The Syzran Bridge across the Volga River near Syzran was designed by Nikolai Belelubsky and Konstantin Mikhailovsky. This remarkable engineering project was the first rail bridge ever built across the lower part of the Volga River. It was officially opened by Konstantin Posyet in 1880 as an integral component of the Samara-Zlatoust Railway.

The bridge's diagonal system consisted of 13 spans, each measuring 107 meters (351 ft) in length. It held the title of being the longest in Europe for a considerable time, with a total length of 1,483 meters (4,865 ft).

Initially, the bridge was named Alexandrovsky, in honor of the 25th anniversary of Emperor Alexander II's reign. However, following the October Revolution, it was decided to rename the bridge as Syzransky.

During the Russian Civil War in 1918, two spans of the bridge were intentionally destroyed by retreating troops of Komuch supporters, but they were promptly restored.

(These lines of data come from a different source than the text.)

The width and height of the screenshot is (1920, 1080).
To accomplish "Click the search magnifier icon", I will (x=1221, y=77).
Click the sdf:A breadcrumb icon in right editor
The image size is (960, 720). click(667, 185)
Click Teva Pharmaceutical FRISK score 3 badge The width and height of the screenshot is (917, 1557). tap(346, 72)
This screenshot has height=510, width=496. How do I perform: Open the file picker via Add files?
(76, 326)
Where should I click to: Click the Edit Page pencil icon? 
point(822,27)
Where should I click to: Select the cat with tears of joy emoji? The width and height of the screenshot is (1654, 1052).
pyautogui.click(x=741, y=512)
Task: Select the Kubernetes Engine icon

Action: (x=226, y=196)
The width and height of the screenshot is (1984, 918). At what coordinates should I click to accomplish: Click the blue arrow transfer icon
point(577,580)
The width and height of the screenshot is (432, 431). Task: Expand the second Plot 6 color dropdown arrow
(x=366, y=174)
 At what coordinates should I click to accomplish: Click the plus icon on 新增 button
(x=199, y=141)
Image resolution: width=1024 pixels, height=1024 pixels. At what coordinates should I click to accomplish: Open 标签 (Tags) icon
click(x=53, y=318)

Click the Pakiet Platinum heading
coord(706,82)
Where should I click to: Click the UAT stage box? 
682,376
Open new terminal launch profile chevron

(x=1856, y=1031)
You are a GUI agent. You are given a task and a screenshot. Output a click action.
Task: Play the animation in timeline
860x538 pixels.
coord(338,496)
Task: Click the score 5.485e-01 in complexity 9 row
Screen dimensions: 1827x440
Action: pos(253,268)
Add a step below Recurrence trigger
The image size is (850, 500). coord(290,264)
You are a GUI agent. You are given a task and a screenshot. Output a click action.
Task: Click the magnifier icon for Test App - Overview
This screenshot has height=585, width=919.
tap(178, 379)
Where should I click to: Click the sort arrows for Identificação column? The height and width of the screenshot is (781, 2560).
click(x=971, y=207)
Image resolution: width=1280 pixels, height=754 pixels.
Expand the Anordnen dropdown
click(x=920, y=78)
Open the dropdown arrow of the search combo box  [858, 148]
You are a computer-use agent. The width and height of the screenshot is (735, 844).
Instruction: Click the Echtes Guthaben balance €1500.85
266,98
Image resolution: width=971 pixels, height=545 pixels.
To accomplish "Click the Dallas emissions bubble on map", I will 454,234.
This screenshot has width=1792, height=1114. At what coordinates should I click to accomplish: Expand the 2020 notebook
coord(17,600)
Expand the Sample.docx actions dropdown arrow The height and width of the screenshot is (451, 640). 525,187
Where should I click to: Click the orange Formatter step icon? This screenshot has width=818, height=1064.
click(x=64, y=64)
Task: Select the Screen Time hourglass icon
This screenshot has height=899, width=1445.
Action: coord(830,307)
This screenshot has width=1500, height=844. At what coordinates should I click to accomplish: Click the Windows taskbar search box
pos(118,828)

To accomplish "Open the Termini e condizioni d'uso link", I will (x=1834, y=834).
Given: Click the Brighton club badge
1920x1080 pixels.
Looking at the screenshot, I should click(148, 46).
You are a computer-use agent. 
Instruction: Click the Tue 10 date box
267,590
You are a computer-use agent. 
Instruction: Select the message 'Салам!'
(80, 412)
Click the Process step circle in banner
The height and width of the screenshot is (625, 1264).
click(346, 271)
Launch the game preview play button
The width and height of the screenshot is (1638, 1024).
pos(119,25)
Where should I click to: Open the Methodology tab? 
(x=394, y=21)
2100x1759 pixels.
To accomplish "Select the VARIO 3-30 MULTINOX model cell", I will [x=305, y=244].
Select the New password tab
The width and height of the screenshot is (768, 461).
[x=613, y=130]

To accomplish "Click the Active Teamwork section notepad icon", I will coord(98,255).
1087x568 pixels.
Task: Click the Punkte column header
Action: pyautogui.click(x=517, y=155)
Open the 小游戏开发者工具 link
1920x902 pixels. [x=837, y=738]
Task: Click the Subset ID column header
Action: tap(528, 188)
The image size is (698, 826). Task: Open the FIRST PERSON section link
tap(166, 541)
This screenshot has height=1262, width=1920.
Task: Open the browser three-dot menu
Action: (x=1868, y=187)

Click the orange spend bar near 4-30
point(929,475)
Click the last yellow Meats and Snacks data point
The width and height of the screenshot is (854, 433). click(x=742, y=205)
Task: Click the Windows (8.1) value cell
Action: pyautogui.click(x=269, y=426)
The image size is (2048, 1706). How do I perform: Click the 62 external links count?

In 1949, the decision to create a second track on the bridge was approved, and its construction was successfully finalized in 1957.

In 1980, there was an incident involving the tanker Volgoneft 268 colliding with the bridge, fortunately resulting in minimal damage.

Following the collapse of the Soviet Union, the bridge was given back its original name, however, the additional name still persists. Consequently, the bridge is now recognized by two names, namely Alexandrovsky and Syzransky.

In 2004, a comprehensive renovation of the bridge was successfully carried out, which involved replacing the original spans with brand-new ones.

On August 27, 2010, a commemorative stele was erected to mark the 130th anniversary of the bridge's opening.